→ Instructions to follow
Copy word for word the lines of the records below, beginning at the one with "Given: Click the" and finishing at the one with "Given: Open the search magnifier icon", ends included, but none of the pictures.

→ Stored data
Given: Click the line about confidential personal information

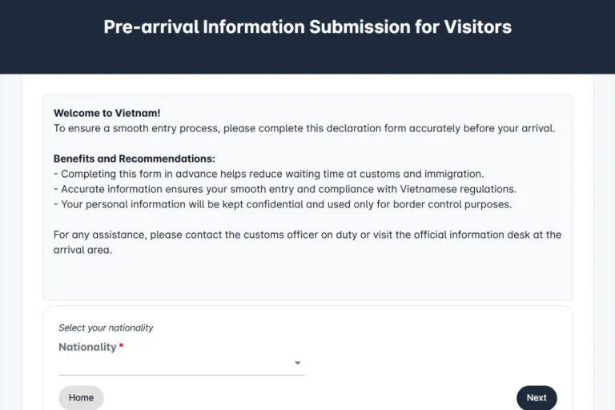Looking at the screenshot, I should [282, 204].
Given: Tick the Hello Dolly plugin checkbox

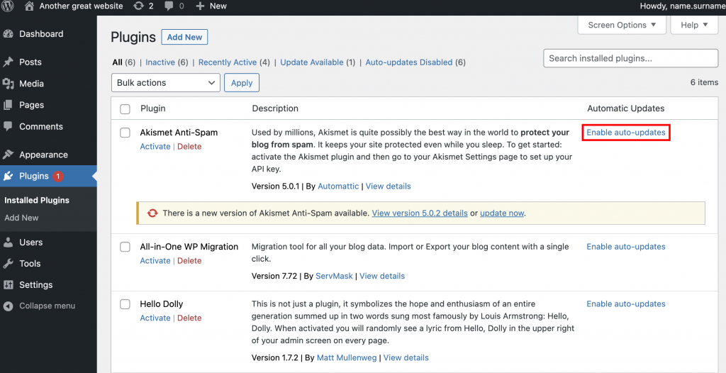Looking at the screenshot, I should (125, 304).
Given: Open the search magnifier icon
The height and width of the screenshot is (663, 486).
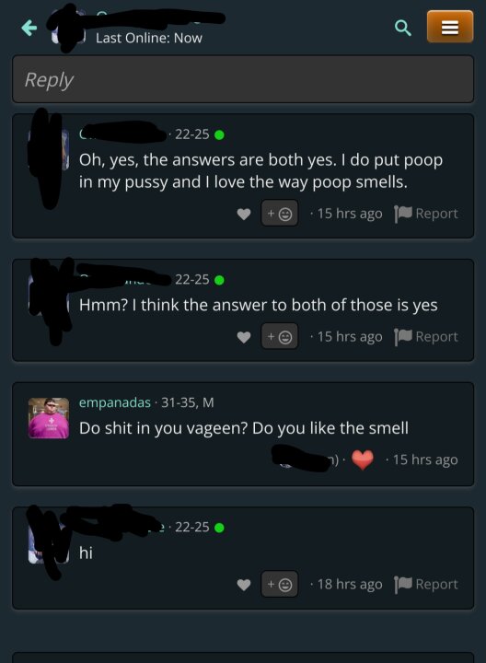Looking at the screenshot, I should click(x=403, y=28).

...

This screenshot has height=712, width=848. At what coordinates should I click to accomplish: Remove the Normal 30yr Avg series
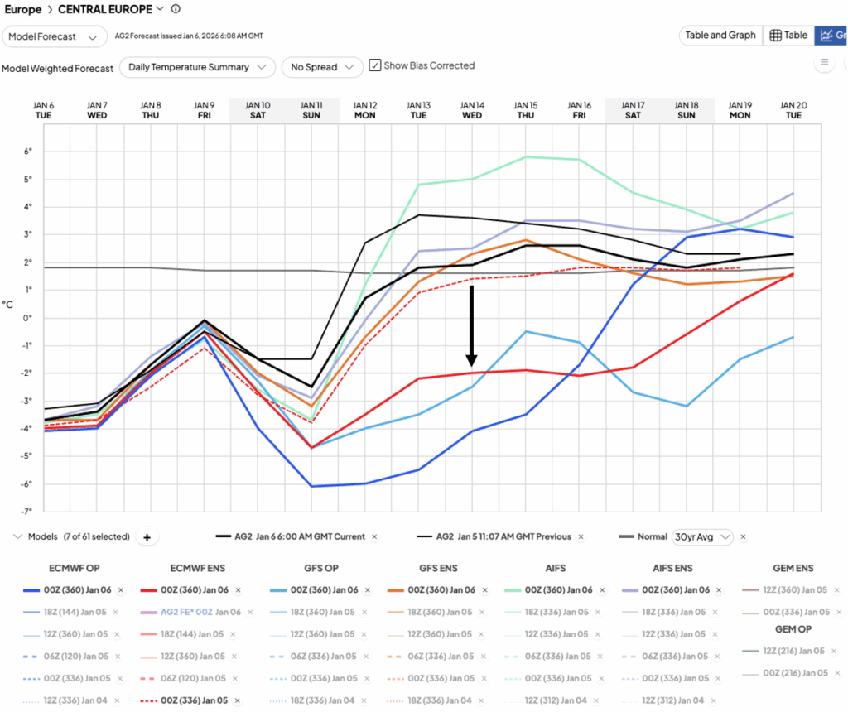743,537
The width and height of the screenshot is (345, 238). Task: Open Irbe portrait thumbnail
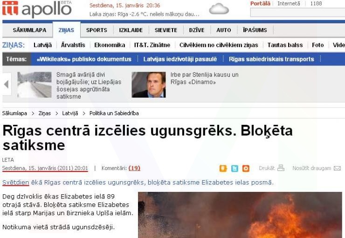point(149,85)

→ Worked solution
Given: Click the line about confidential personal information

Looking at the screenshot, I should [282, 204].
Given: Tick the Hello Dolly plugin checkbox

Looking at the screenshot, I should (125, 304).
Given: Open the search magnifier icon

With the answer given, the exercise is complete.